__GIVEN INFORMATION__:
--------------------
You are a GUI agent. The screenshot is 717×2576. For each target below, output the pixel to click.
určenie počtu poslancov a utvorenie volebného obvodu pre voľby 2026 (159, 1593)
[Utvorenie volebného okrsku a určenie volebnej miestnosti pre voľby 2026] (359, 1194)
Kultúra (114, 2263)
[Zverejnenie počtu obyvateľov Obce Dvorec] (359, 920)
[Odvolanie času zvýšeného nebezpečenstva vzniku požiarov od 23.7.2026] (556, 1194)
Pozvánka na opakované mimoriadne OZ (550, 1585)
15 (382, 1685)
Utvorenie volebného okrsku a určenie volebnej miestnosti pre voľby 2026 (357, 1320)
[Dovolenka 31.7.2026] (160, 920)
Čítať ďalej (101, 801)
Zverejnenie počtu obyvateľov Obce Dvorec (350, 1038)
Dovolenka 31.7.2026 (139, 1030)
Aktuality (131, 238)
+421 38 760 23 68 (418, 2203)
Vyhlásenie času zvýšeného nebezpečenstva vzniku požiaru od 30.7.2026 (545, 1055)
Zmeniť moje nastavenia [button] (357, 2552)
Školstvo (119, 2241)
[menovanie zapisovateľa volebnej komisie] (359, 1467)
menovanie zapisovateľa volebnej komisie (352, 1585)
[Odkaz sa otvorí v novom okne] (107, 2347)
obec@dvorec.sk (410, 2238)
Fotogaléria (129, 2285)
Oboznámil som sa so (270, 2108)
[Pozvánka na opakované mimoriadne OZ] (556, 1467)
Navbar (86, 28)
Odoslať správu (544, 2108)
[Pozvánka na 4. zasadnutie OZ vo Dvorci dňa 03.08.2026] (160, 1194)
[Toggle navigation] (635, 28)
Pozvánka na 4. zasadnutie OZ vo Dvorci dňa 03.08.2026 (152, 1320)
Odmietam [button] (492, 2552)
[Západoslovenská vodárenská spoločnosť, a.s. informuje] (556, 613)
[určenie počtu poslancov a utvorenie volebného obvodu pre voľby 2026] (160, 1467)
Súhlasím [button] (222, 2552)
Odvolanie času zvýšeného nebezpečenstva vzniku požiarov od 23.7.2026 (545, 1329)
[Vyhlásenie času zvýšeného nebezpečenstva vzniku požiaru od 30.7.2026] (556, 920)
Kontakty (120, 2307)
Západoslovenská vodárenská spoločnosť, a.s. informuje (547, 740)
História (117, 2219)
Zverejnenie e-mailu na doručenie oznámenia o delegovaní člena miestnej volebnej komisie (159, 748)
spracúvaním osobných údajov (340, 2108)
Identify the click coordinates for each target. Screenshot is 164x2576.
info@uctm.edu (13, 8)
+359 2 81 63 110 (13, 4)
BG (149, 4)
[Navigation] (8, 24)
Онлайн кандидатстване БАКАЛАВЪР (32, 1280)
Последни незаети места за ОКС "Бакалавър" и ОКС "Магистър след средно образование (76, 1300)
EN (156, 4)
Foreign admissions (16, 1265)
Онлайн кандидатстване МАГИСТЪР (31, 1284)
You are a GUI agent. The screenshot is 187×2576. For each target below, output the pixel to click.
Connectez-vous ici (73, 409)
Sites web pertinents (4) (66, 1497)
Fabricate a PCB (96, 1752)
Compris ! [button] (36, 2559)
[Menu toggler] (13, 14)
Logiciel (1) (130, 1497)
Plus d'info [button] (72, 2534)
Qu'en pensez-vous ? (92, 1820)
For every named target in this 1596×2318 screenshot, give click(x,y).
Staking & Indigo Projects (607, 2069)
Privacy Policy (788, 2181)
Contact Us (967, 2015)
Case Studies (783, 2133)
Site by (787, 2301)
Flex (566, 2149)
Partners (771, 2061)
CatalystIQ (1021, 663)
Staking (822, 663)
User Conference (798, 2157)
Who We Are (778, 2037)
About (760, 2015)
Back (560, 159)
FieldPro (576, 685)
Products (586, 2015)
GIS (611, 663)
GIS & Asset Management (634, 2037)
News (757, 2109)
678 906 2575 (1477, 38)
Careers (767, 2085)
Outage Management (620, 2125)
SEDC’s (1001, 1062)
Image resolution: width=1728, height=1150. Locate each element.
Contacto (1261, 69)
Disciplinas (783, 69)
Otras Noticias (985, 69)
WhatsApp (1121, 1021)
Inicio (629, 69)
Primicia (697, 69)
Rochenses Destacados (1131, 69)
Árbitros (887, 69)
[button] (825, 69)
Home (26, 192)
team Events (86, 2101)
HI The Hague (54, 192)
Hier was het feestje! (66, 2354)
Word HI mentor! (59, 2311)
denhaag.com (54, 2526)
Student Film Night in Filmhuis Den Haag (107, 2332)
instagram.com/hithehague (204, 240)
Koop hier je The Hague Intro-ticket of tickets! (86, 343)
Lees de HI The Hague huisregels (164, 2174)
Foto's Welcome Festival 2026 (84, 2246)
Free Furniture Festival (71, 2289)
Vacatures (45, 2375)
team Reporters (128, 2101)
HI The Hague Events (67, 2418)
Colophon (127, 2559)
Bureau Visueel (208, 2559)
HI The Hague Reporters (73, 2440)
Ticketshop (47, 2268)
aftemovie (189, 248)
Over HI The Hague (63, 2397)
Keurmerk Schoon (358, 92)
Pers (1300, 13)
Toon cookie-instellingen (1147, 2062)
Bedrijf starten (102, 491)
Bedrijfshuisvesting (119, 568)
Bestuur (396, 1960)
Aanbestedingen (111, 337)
--------------------
Could you transcribe the entries above word for word, from the line with "[Zverejnenie počtu obyvateľov" down to the line with "Súhlasím [button] (222, 2552)", keeping both?

[Zverejnenie počtu obyvateľov Obce Dvorec] (359, 920)
[Odvolanie času zvýšeného nebezpečenstva vzniku požiarov od 23.7.2026] (556, 1194)
Pozvánka na opakované mimoriadne OZ (550, 1585)
15 (382, 1685)
Utvorenie volebného okrsku a určenie volebnej miestnosti pre voľby 2026 (357, 1320)
[Dovolenka 31.7.2026] (160, 920)
Čítať ďalej (101, 801)
Zverejnenie počtu obyvateľov Obce Dvorec (350, 1038)
Dovolenka 31.7.2026 (139, 1030)
Aktuality (131, 238)
+421 38 760 23 68 (418, 2203)
Vyhlásenie času zvýšeného nebezpečenstva vzniku požiaru od 30.7.2026 (545, 1055)
Zmeniť moje nastavenia [button] (357, 2552)
Školstvo (119, 2241)
[menovanie zapisovateľa volebnej komisie] (359, 1467)
menovanie zapisovateľa volebnej komisie (352, 1585)
[Odkaz sa otvorí v novom okne] (107, 2347)
obec@dvorec.sk (410, 2238)
Fotogaléria (129, 2285)
Oboznámil som sa so (270, 2108)
[Pozvánka na opakované mimoriadne OZ] (556, 1467)
Navbar (86, 28)
Odoslať správu (544, 2108)
[Pozvánka na 4. zasadnutie OZ vo Dvorci dňa 03.08.2026] (160, 1194)
[Toggle navigation] (635, 28)
Pozvánka na 4. zasadnutie OZ vo Dvorci dňa 03.08.2026 (152, 1320)
Odmietam [button] (492, 2552)
[Západoslovenská vodárenská spoločnosť, a.s. informuje] (556, 613)
[určenie počtu poslancov a utvorenie volebného obvodu pre voľby 2026] (160, 1467)
Súhlasím [button] (222, 2552)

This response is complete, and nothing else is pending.